● What needs to be done
Of the lines in the data below, write out exactly those from the one holding "How do I perform: Click" through the one holding "the Type field", both included.

● Record extracts
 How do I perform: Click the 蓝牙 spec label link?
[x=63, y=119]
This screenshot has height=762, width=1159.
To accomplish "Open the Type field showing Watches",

...

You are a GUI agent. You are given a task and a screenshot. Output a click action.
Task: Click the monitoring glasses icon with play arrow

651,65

● Your solution
 How do I perform: Click the 蓝牙 spec label link?
[x=63, y=119]
This screenshot has height=762, width=1159.
To accomplish "Open the Type field showing Watches",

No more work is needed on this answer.